しかし、ただの窃盗ならS級はおろかA級にすらならない。この意味が分かるか?」
ん。
上目で軽くレナのほうを見やる。……少し怒りを秘めているようだった。
常人が見たところで気付けない程度には隠しているが。
「あまりにも大量に盗んだり殺したりし過ぎた、ってことか?」
「yes。窃盗についてだが、これは被害総額が1,000万を超えて漸くA級。1億でS級だ。

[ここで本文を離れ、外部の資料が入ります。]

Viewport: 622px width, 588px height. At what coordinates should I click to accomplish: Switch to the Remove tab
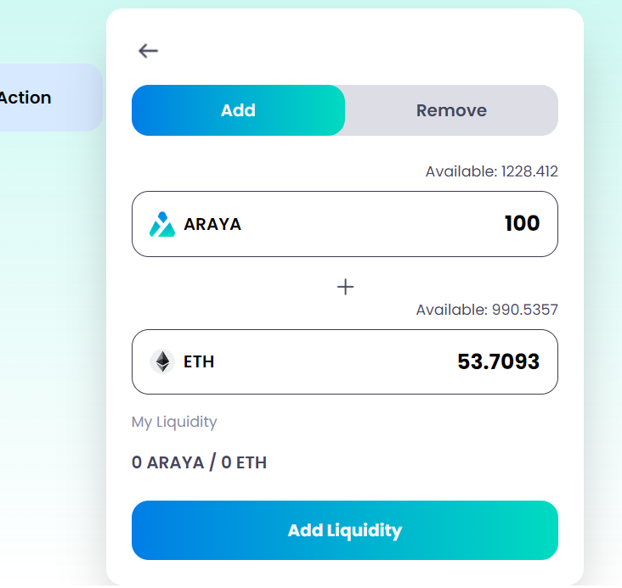451,110
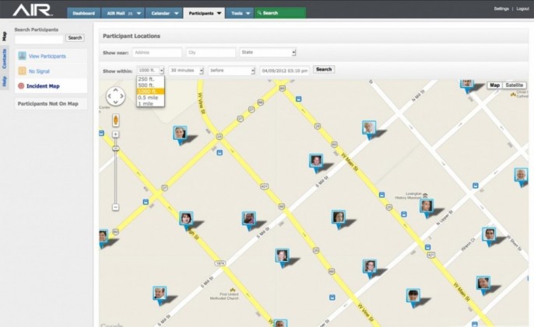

しかし、殺人については、1人でS級。5人も殺したようならSS級になるのだ。
分かるだろう、人の命――否、人だけではない。この世に生けるものすべて、命を奪うことは禁忌とされることなのだ。柿原が奪った命――本当はSS級などといった文字や言葉では表せないほど重い罪だ」
「そのとおりだな。そのことに関しては全面的にお前を肯定する」
「しかしどうした、貴様にしては頭が回るな。まぁ最初は貴様にも理解出来る程度のレベルの犯罪にしてやった私のお陰だがな」
「てめェ……私をナメるのもいい加減にしろよな。
お前と私が出会ってから、まだ36分24秒しかたってない。どっから頭悪いなんてわかったんだよ。ソースは?」
「薄味で頼む」
「いや、そういうのもう飽きたしいいから」
「? 調味料のさしすせそにハブられたあのソースさん以外にソースという単語の使い道があるというのか?」
「あー、本当に知らないパターンか。えっと、ソースっていうのは……」
「2000年程前に存在していたネット民がよく使っていた言葉だろう?出すと総力を上げて潰されてしまうあれだな」
「知ってるのかよ。うーん……あながち間違っちゃいねえな。うん、まあそれだよ。で、ソースは?」
「顔。」
「!!」
おいおい。
「柿原は、太っているわりには腕にだけはご立派な筋肉がついているという、ゲームとかで見かけても
『あ、こいつ見かけだけで本当はスゲー弱い奴だwww』ってなるタイプの奴だ。
まぁ……最初だし、腕慣らしの為にも少し弱めの奴をセレクトしたのだ。
こいつに負けるようなら正直失望するぞ」
「あの……レナ?色々とキャラが崩壊してないか?」
「私は正常だ。崩壊しているのは貴様のこれからの人生だ」
「あーはいはい、Sキャラというキャラ付けでいくんですね」
これからの犯罪者討伐の旅が波乱万丈とでも言いたいのか?
「ん、少しお喋りが過ぎたな。読者もそろそろ退屈しているはずだ。
では、行こうか」
「んー……;」
なんだろう……この敗北感。
こんな奴と、これから一緒か……。
なにはともあれ、第一話終わり。